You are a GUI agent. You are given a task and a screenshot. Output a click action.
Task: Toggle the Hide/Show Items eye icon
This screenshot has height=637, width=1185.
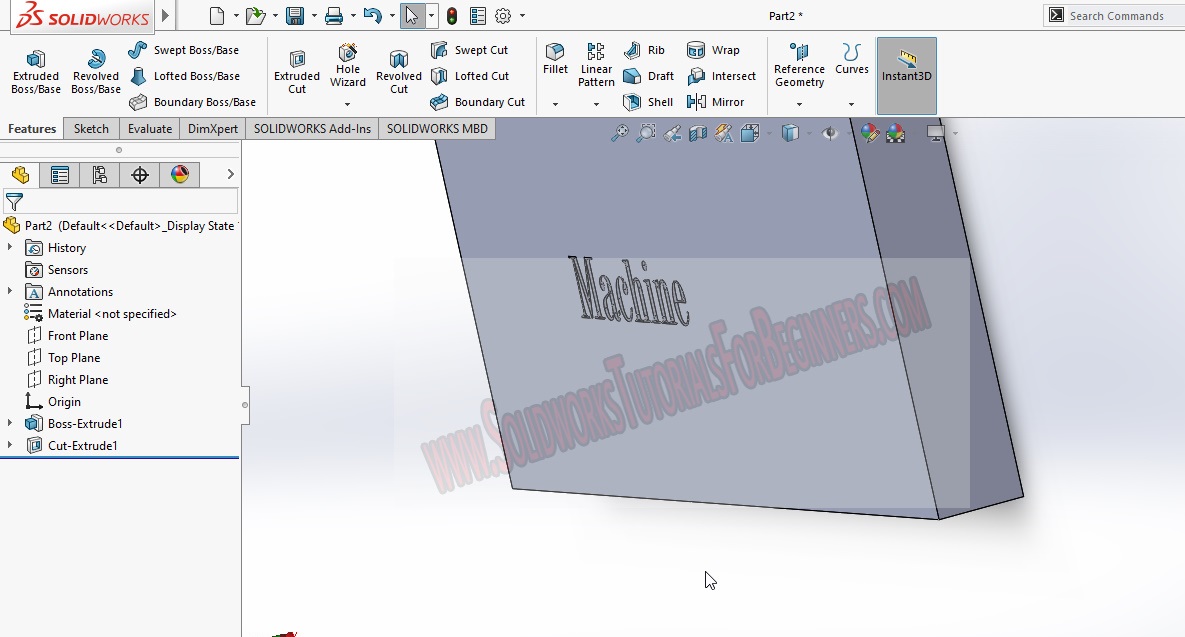click(x=830, y=132)
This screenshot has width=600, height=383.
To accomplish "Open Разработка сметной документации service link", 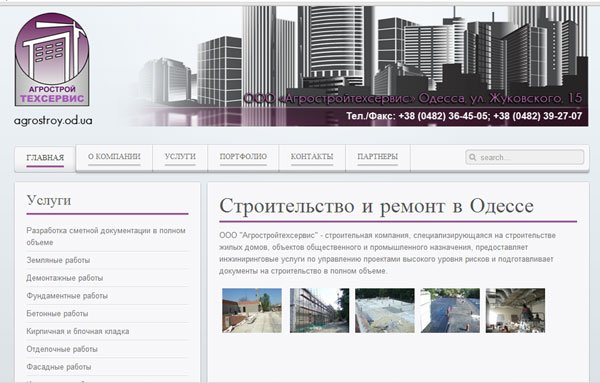I will tap(106, 236).
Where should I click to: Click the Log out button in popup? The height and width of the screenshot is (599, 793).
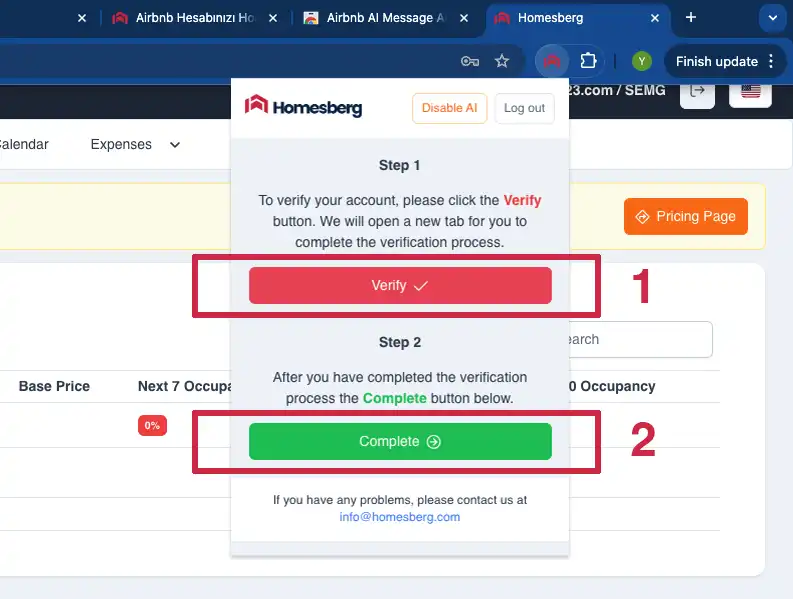pos(524,108)
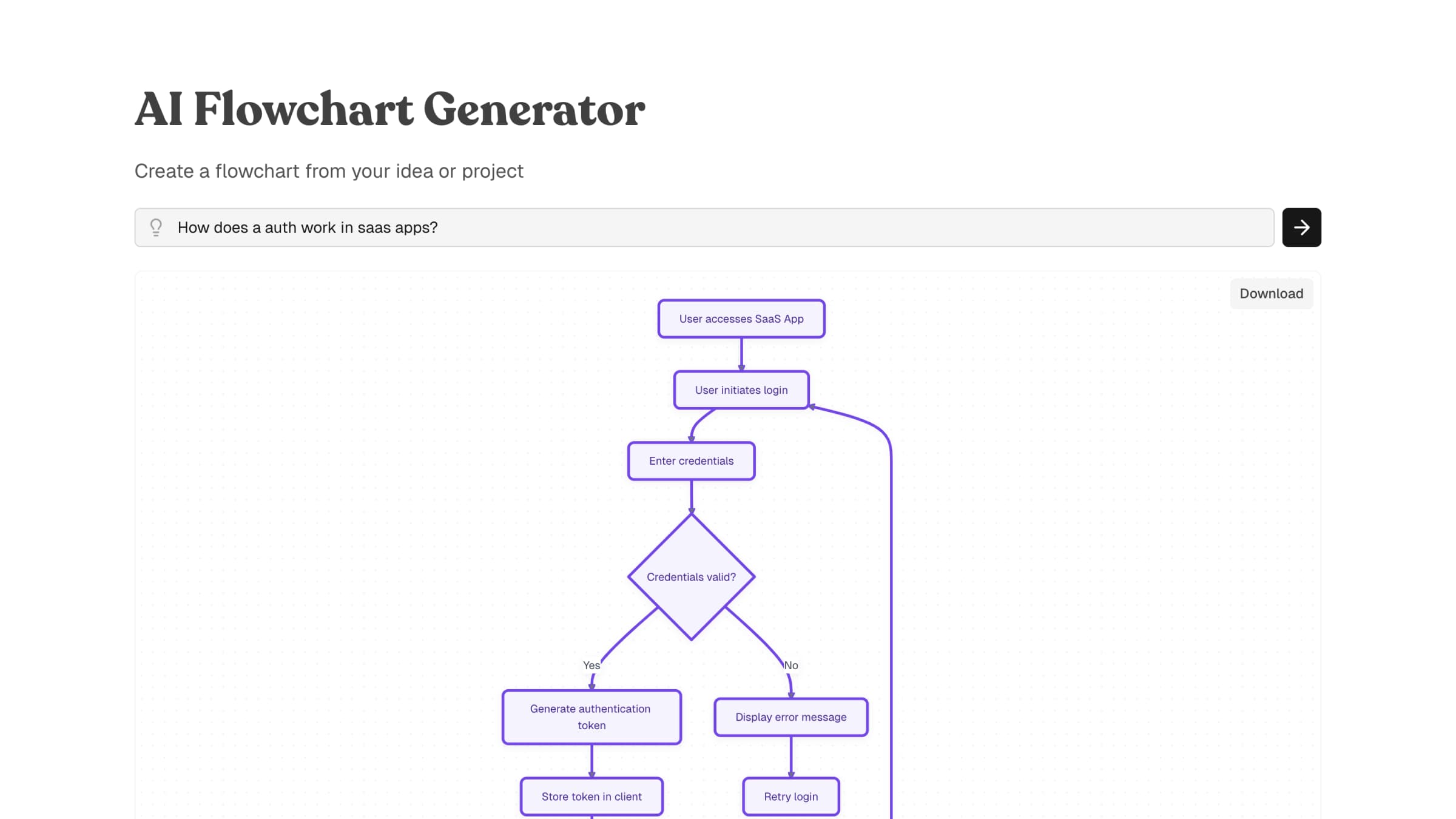Screen dimensions: 1456x819
Task: Select the 'Generate authentication token' node
Action: pyautogui.click(x=592, y=716)
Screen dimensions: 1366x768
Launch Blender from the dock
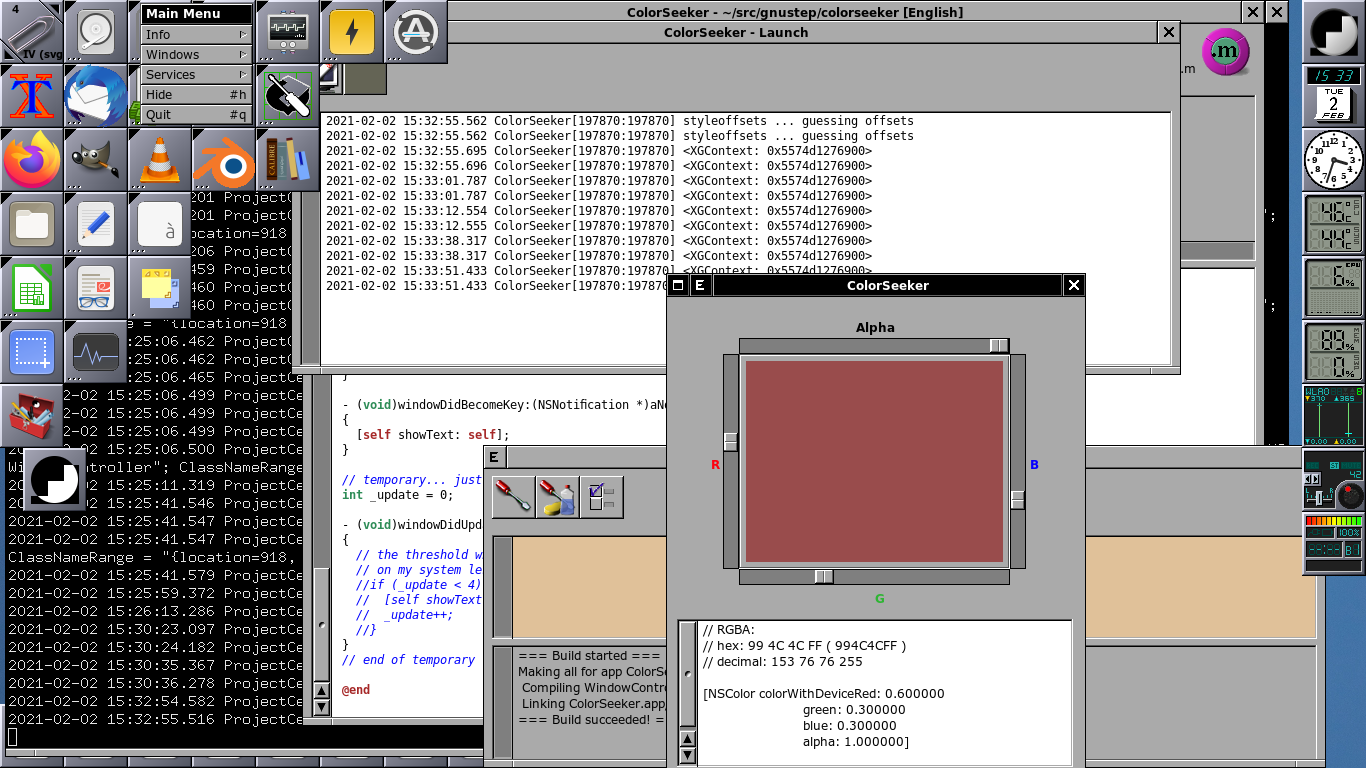tap(224, 160)
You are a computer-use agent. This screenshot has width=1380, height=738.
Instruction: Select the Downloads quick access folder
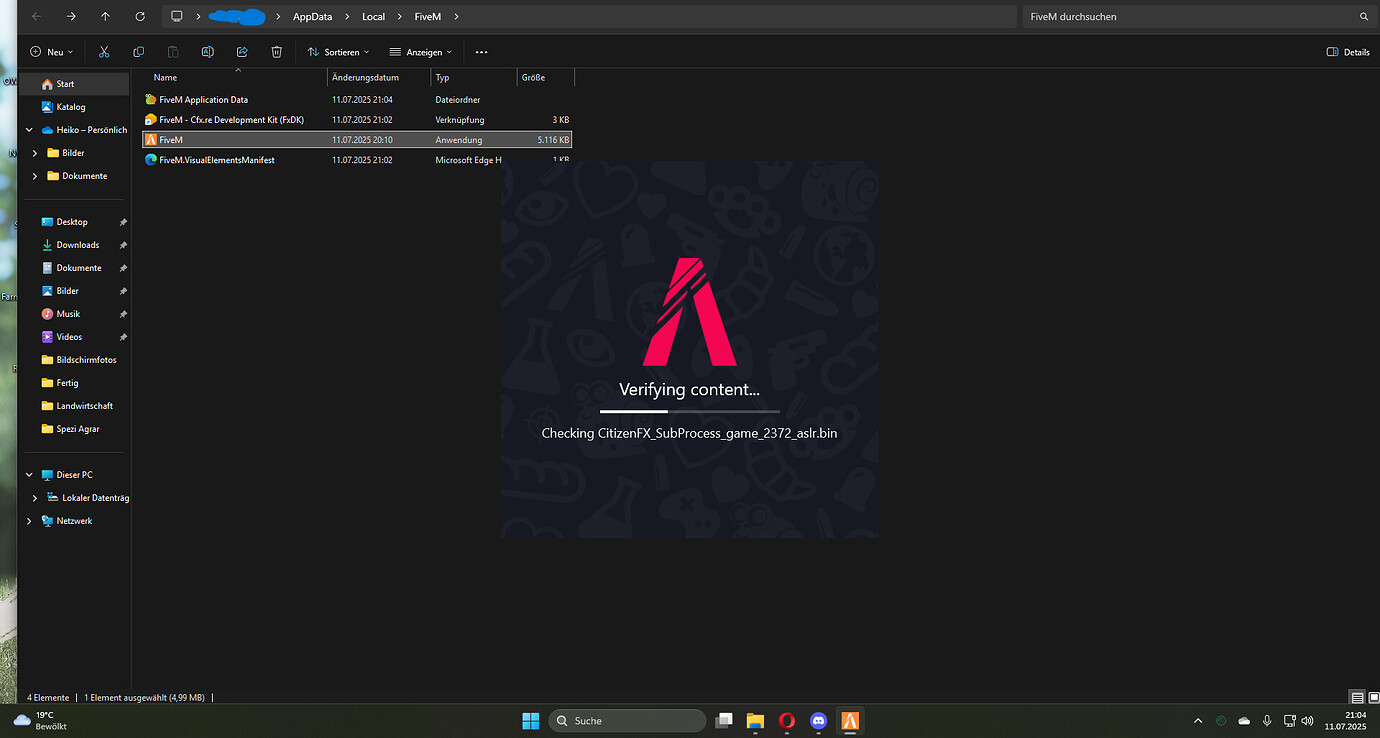[x=77, y=245]
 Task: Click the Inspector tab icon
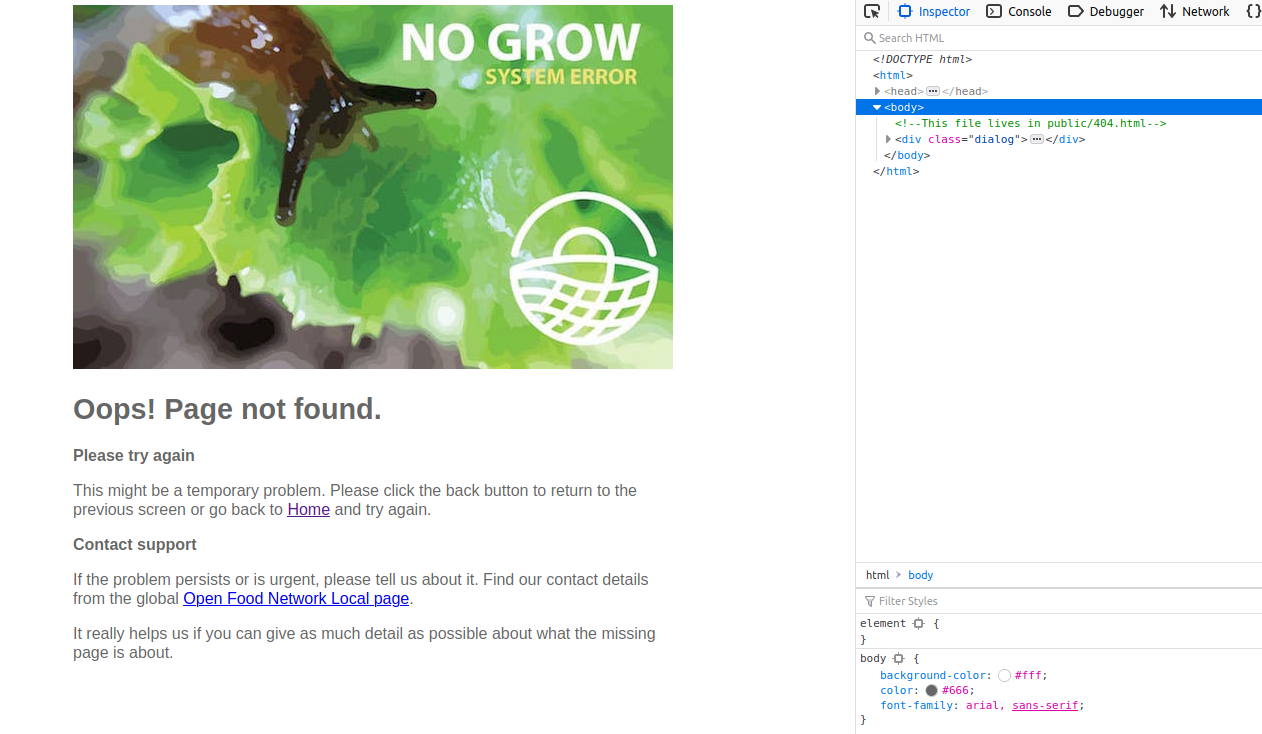[x=905, y=11]

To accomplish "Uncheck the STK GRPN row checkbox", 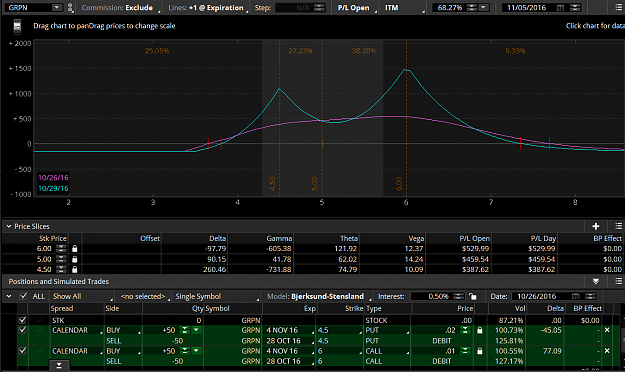I will 22,320.
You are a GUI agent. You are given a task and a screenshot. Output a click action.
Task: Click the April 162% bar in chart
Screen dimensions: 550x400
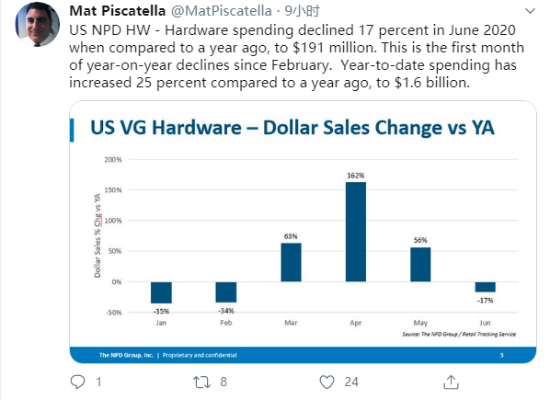point(356,232)
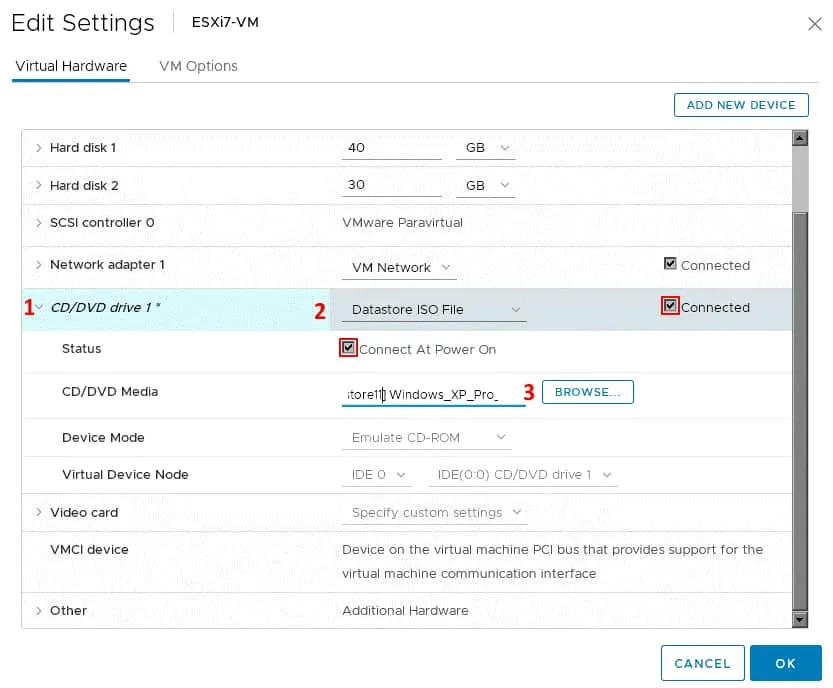Expand the Video card row
The width and height of the screenshot is (833, 688).
pyautogui.click(x=39, y=513)
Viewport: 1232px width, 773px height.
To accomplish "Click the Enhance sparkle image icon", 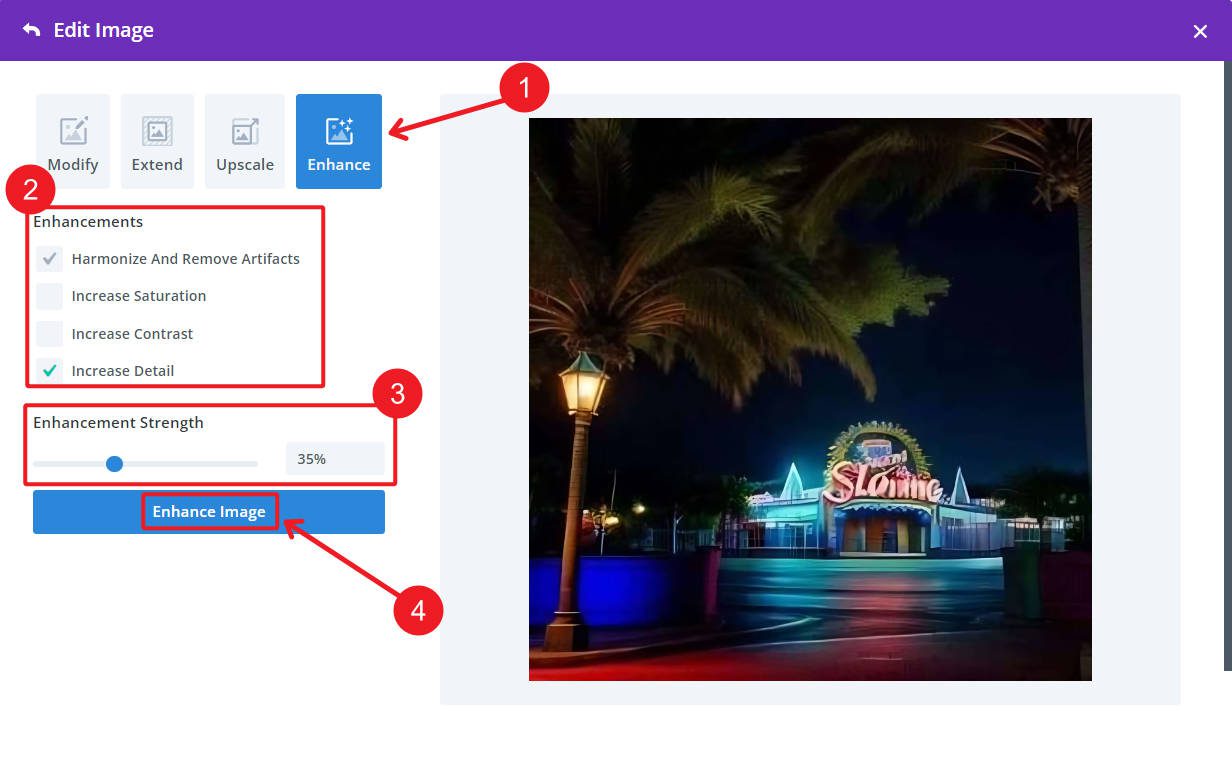I will click(x=339, y=128).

(EXERCISE DIRECTIONS):
Nothing but an exact copy belongs in the answer: the lines from the top of the records through the line containing "This screenshot has width=600, height=383.", minus the pictures.

(TASK RESULT):
You are a GUI agent. You are given a task and a screenshot. Output a click action.
Task: Toggle the Hide/Show Items eye icon
This screenshot has height=637, width=1185.
click(x=830, y=132)
This screenshot has width=600, height=383.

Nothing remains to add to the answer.